El dueño de la furgoneta paró en un modesto hotel junto a un casino. Algunos parroquianos y empleados se dieron prisa a acomodar a los Roberts en las habitaciones, encendieron la calefacción y llenaron de agua caliente las bañeras para los niños. De pronto la familia vio aparecer ropa limpia y seca, y por fin llegó una ambulancia que los trasladó a un hospital de Twin Falls, donde el médico de cabecera procedió a atenderlos. Ninguno de ellos tuvo necesidad de asistencia médica, con excepción de Phyllis, a quien le entablillaron el tobillo.
A las 4:30 de la madrugada los chicos dormían ya plácidamente en sus camas. Ben y Phyllis, sentados a la mesa de la cocina, saboreaban una taza de café caliente, mirándose uno a otro, tratando de explicarse lo que había ocurrido, y lo que estuvo a punto de suceder.
—Por un momento pensé que te habías ahogado —comentó Phyllis.
—Yo creí haberte perdido —repuso Ben con sollozos de gratitud.

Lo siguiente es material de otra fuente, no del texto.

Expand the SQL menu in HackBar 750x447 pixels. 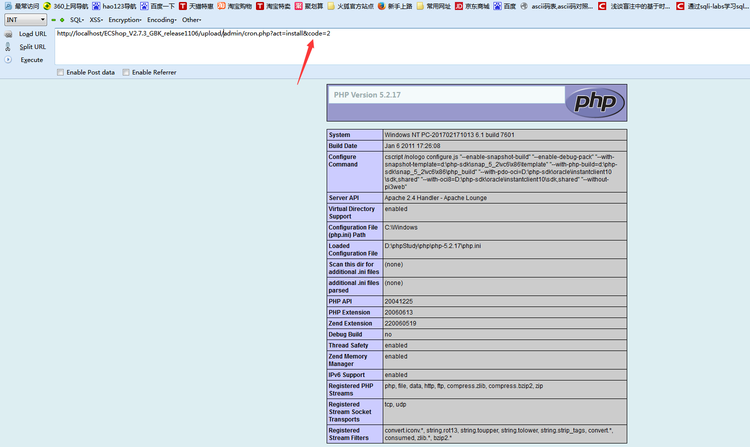pos(77,20)
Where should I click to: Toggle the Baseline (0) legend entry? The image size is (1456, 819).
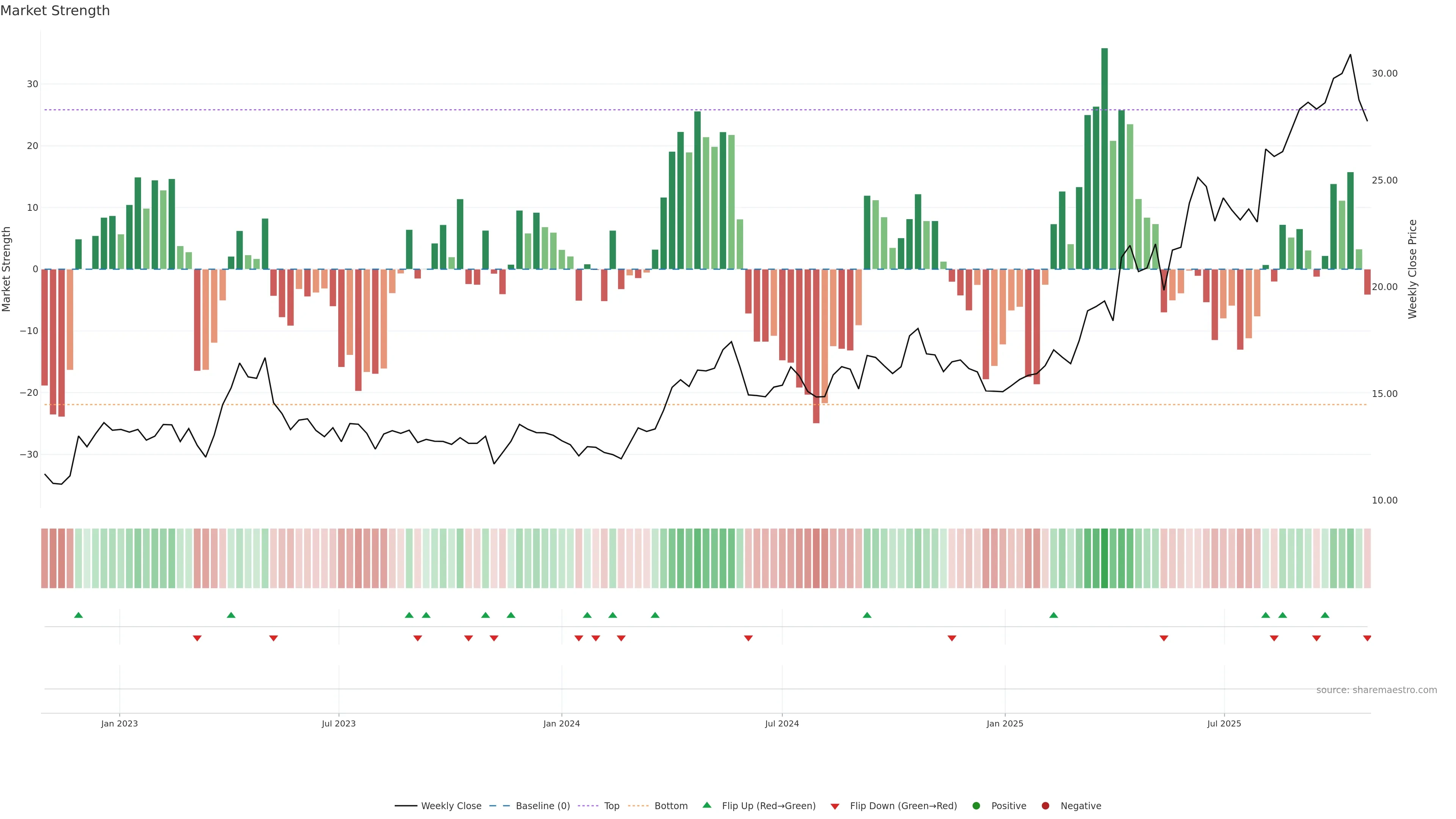pyautogui.click(x=542, y=805)
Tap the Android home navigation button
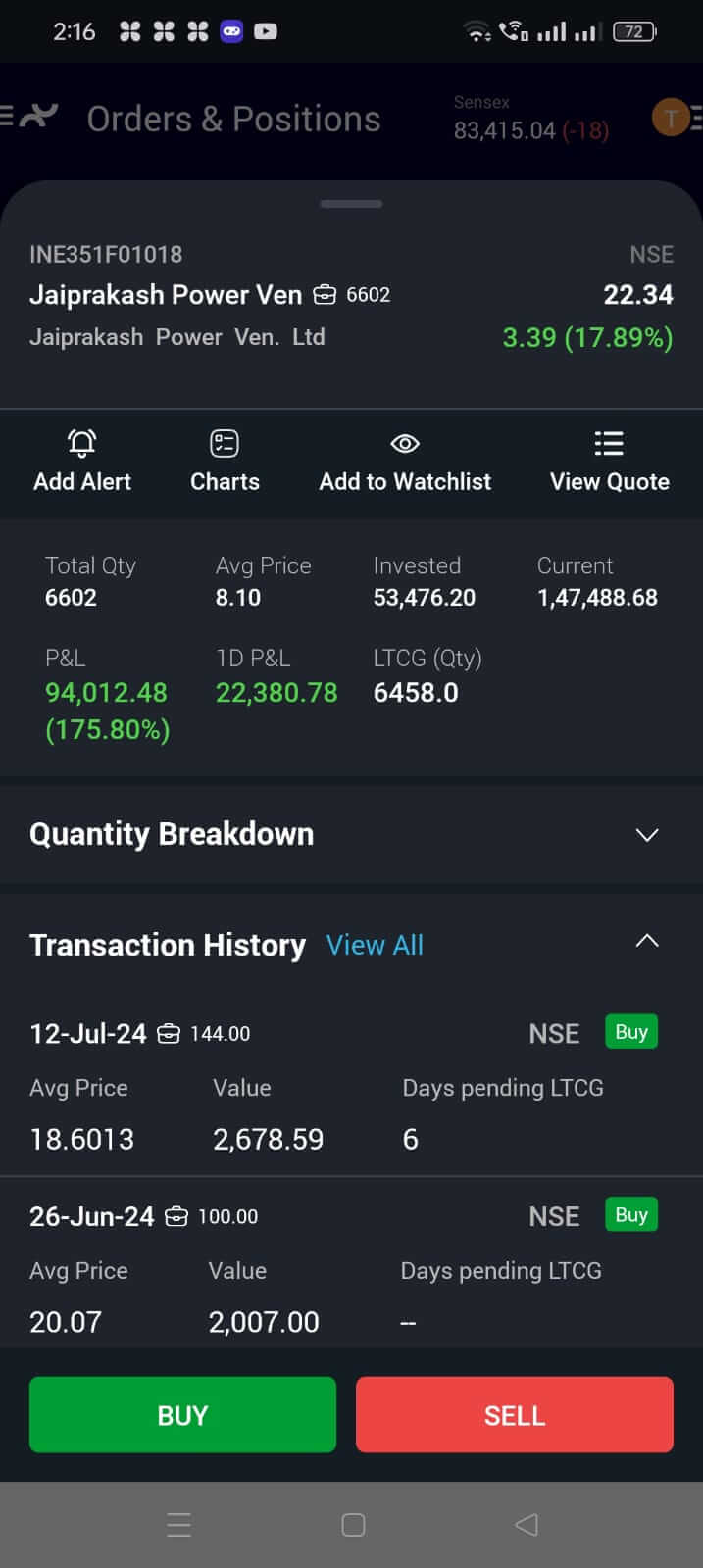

Pocas horas después la familia se levantaba y entraba en actividad por toda la casa. Kristin y Karol insistían en ir a su escuela de primera enseñanza, y Jack rogaba una y otra vez que lo llevaran a la de párvulos. Aunque el padre estaba maravillado del poder de recuperación de sus hijos, quería retenerlos en casa para complacerse en mirarlos. Los niños, sin embargo, vieron satisfechos sus deseos. Y, mientras Phyllis deambulaba por la casa con paso torpe, no podía menos que sonreír, pues Sally la seguía, gritando: "¡Mamá! ¡Palmotea!"
Unas horas antes los niños habían tenido que batir palmas para evitar congelarse. Pero Phyllis palmoteaba en ese momento por una razón muy distinta. Había comprobado la fragilidad de la vida. Tras de perder a su familia, la había recuperado. Y supo que aquel día había sido inapreciable.